* Goal of the exercise
Reproduce, word for word, the stretch of the text on the mind-body connection from "6 thoughts on" through "dis-ease goes away.".

* Excerpted text
The so-called “scientific method,” a construct of the mechanized Western model, assumes cause and effect, yet it requires limiting any “scientific study” to one variable. This creates an artificial situation which attempts to control for confounding factors and leads to skewed results.  Alternatively, the Oriental model, which sees disease, for instance, as a pattern of dis-harmonies, is inclusive.  It presumes there are no single causes and that dis-harmonies create patterns of dis-equilibrium. Disciplines like acupuncture strive to re-balance “qi” to improve health and quality of life.

Ear acupuncture and reflexology are based on the idea that there are correspondences between points on the ears, hands, and feet and the various organs and structures in the body.


Acupuncture does not lend itself to the “scientific method.”  Because it is holistic, it cannot be reduced to “cause and effect” studies.  Also, studies into acupuncture can’t be double-blinded, as the acupuncturist presumably knows which points are the “real ones.”

However, as East and West develop more ties, acupuncture is receiving more attention and acceptance, especially for such conditions as pain and substance abuse.

Reflexology, which is a specific form of massage, does not get as much attention, but it has the advantage that anyone can do it.  I make no claims about its healing properties, but I can vouch for the fact that foot and hand massage feel good and constitute a safe form of touching in a skin-starved society.


6 thoughts on “The Mind-Body Connection

  1. Bindu Krishnan

    Fantastic post on a topic that is close to my heart. There is a deep connection between the mind and the body. If this subject interests you, please read Dr. Deepak Chopra’s books as he is a Ayurvedic doc besides studying to be a regular allopathic doctor. Ayurveda is an ancient system of medicine where each body is treated uniquely and herbs, fruits, vegetables and plant extracts are used as medicines. There are also specific oil massages for different conditions – its holistic and not about popping a pill for every symptom. The idea is that you treat the psychosomatic cause and the dis-ease goes away.

    From the western world – Louise Hay brings out this deep mind-body connection. Do read her book “You can heal your life” if you haven’t already. Amazing.

    1. katharineotto Post author

      I’m familiar with both Deepak Chopra and Louise Hay and have read two or three of Chopra’s books. I believe “prana” is the Indian corollary to “qi,” as both recognize that life force is the key to health.

* Records supplied
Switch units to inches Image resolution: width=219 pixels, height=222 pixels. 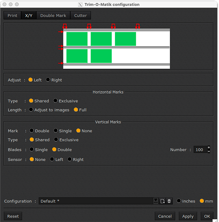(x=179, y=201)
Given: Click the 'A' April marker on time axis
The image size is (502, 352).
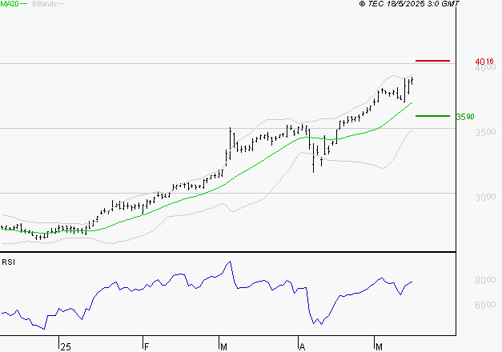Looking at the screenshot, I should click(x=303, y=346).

...

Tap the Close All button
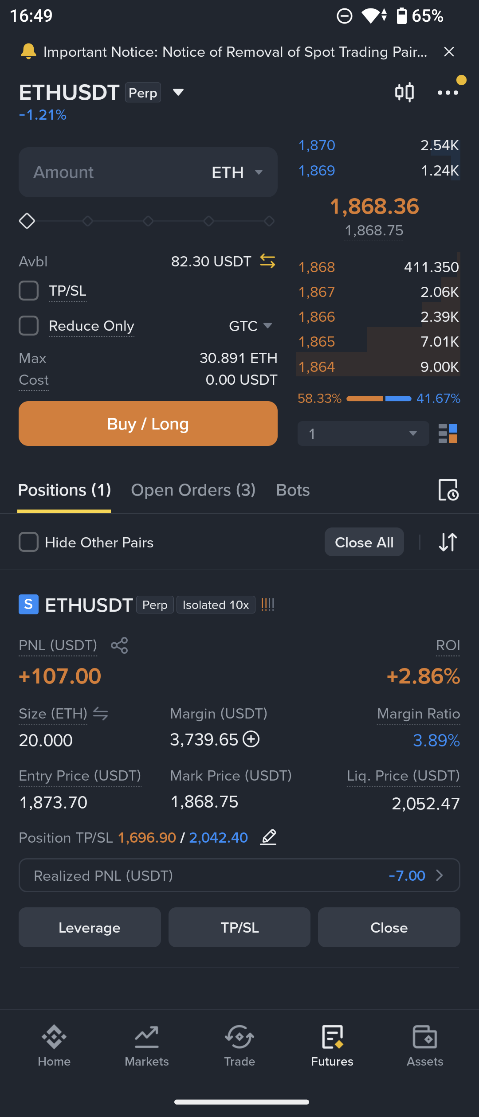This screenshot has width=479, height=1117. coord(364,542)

* Result of the task
6 thoughts on “The Mind-Body Connection

  1. Bindu Krishnan

    Fantastic post on a topic that is close to my heart. There is a deep connection between the mind and the body. If this subject interests you, please read Dr. Deepak Chopra’s books as he is a Ayurvedic doc besides studying to be a regular allopathic doctor. Ayurveda is an ancient system of medicine where each body is treated uniquely and herbs, fruits, vegetables and plant extracts are used as medicines. There are also specific oil massages for different conditions – its holistic and not about popping a pill for every symptom. The idea is that you treat the psychosomatic cause and the dis-ease goes away.